Exercise tasks:
**a.** Revise the passage on speech noise reduction starting at "In the field" and ending at "the array output.", putting "spectral filtering" in place of "spectral subtraction".
**b.** Carry the text on speech noise reduction forward past its final sentence.
[begin Page]
However, in many real-world environments the noise is non-stationary. Examples include a busy street with vehicles passing, or on a train, where the rail tracks form a staccato accompaniment to the speech.
Thus, it is known that noise reduction of a noisy speech signal is a pre-requisite of current speech communication, for example in the area of wireless speech communication or for improved speech recognition.
The focus of the European Telecommunication Standard Institute's (ETSI) Advanced distributed speech recognition (DSR) front-end Standard's body is to provide superior speech recognition performance for speech or multimodal user interfaces. It can also be used to improve performance in noisy car environments for, say, telematics applications.
In the field of microphones, it is known that null beamforming microphone arrays have been used to form noise estimates for direct spectral subtraction as described in [1], [2] and [3]. In these papers an array formed from two or more microphones is used to place a null on the speaker. In this context, a null is a point, or a direction, in space where the microphone array has a zero response, i.e. sounds orginating from this position will be severely attenuated in the array output.
[end Page]
[begin Data excerpt]
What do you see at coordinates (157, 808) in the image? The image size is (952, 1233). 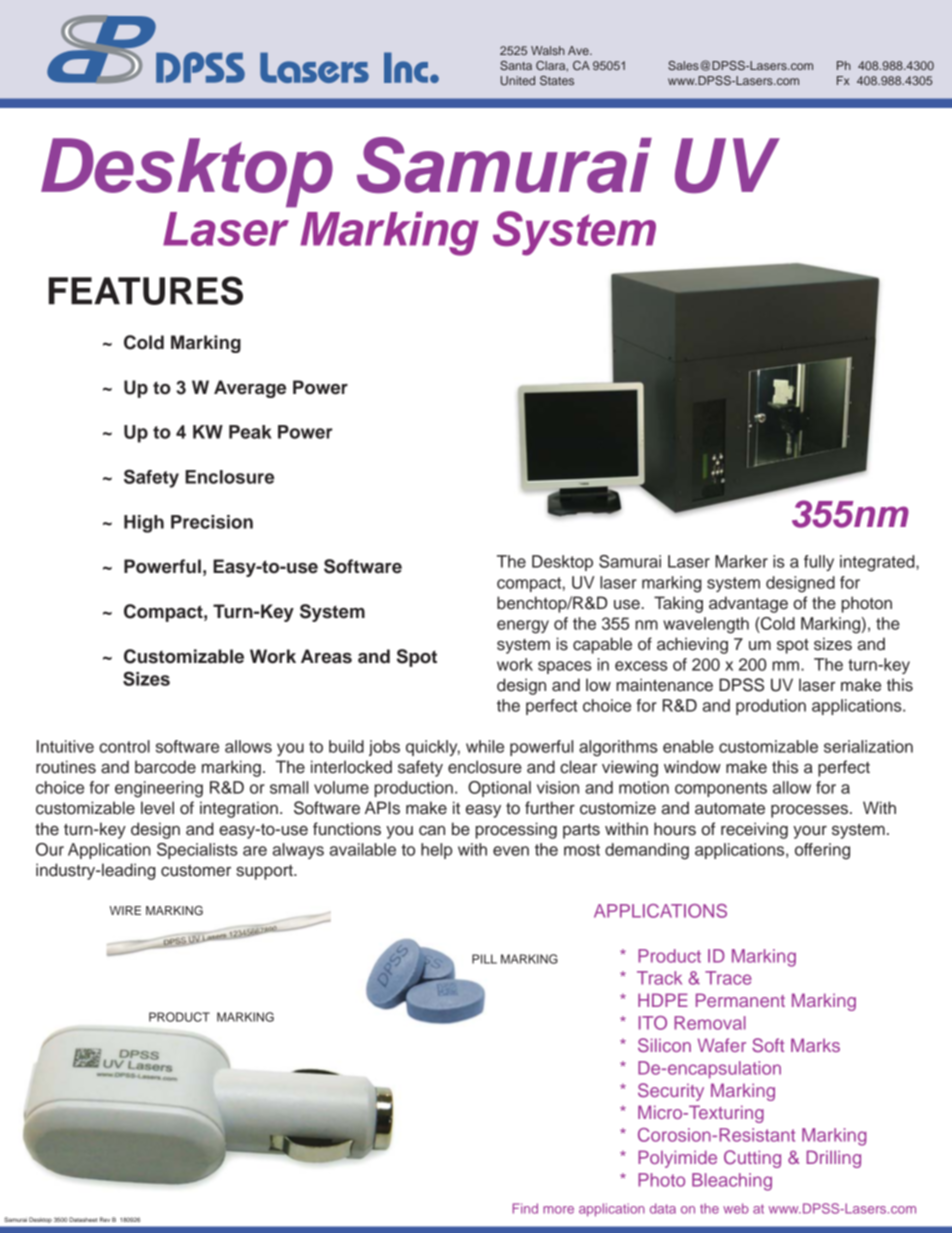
[end Data excerpt]
Results in order:
**a.**
In the field of microphones, it is known that null beamforming microphone arrays have been used to form noise estimates for direct spectral filtering as described in [1], [2] and [3]. In these papers an array formed from two or more microphones is used to place a null on the speaker. In this context, a null is a point, or a direction, in space where the microphone array has a zero response, i.e. sounds orginating from this position will be severely attenuated in the array output.

**b.**
In this manner, when a null is positioned on the talker, the output of the array provides a good estimate of the ambient noise. A second, noisy speech signal is also obtained from one or more of the microphones used by the user. Both signals are then transformed into the frequency domain, where non-linear spectral subtraction is applied, to remove the noise from the speech.
In ‘Speech enhancement and source separation based on binaural negative beamforming’, authored by Alvarez, A.; Gomez, P.; Martinez, R.; Nieto, V.; Rodellar, V. Eurospeech 2001, September 2001, Aalborg, Denmark, pages: 2615 to 2619c, the authors propose using a two microphone negative beamformer to steer a null onto the speaker in order to estimate the noise. Spectral subtraction is then used to remove the noise from a reference signal that contains both the speech and the noise. The array is of a compact size, since the two microphones are spaced only 5 cm apart. The null is steered onto the speaker, by assuming that the source location is the point for which the output power of the negative beamformer is minimised. The technique has only been tried in a rather artificial experiment, and has notably only been applied in the context of ‘speech enhancement’.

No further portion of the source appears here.